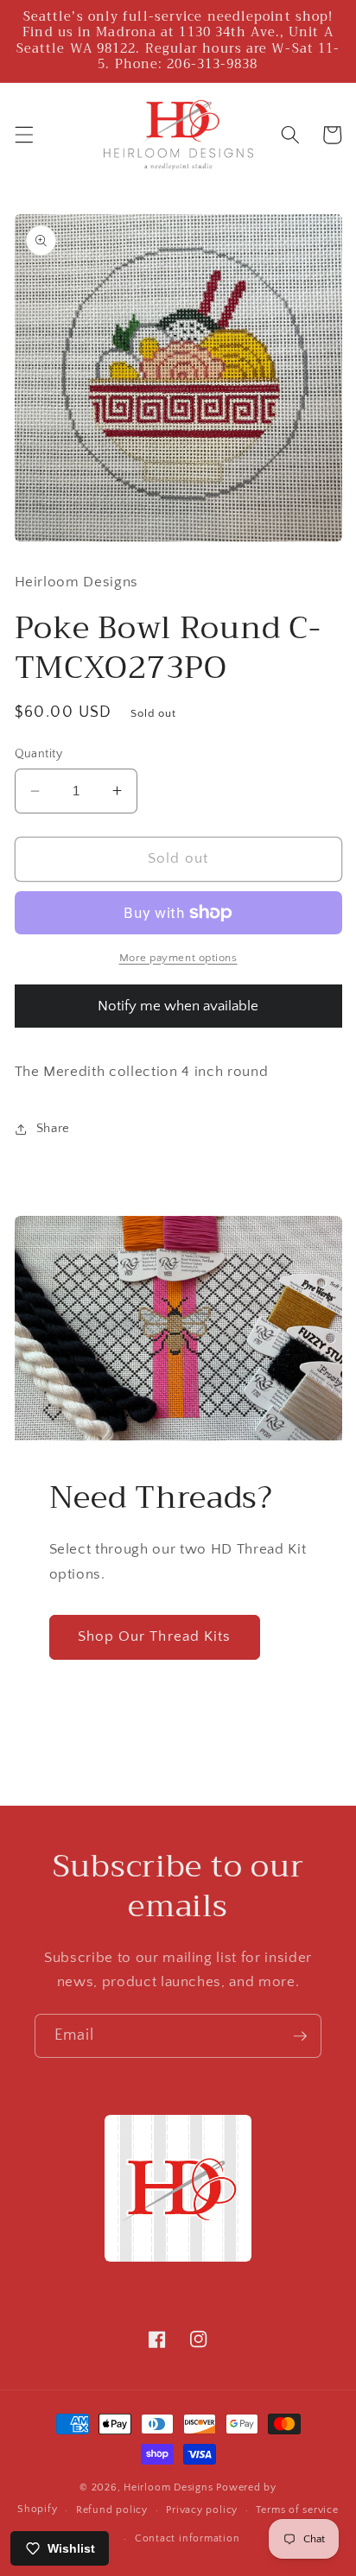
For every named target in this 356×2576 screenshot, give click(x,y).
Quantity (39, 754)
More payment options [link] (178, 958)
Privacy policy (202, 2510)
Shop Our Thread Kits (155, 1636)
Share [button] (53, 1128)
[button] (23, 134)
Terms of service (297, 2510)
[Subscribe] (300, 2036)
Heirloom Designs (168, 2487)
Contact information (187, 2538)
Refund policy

***

Your assignment: All records should be output exactly, with the pictures left out.

Solved problem:
For every named target in this 356×2576 screenshot, give click(x,y).
Quantity (39, 754)
More payment options [link] (178, 958)
Privacy policy (202, 2510)
Shop Our Thread Kits (155, 1636)
Share [button] (53, 1128)
[button] (23, 134)
Terms of service (297, 2510)
[Subscribe] (300, 2036)
Heirloom Designs (168, 2487)
Contact information (187, 2538)
Refund policy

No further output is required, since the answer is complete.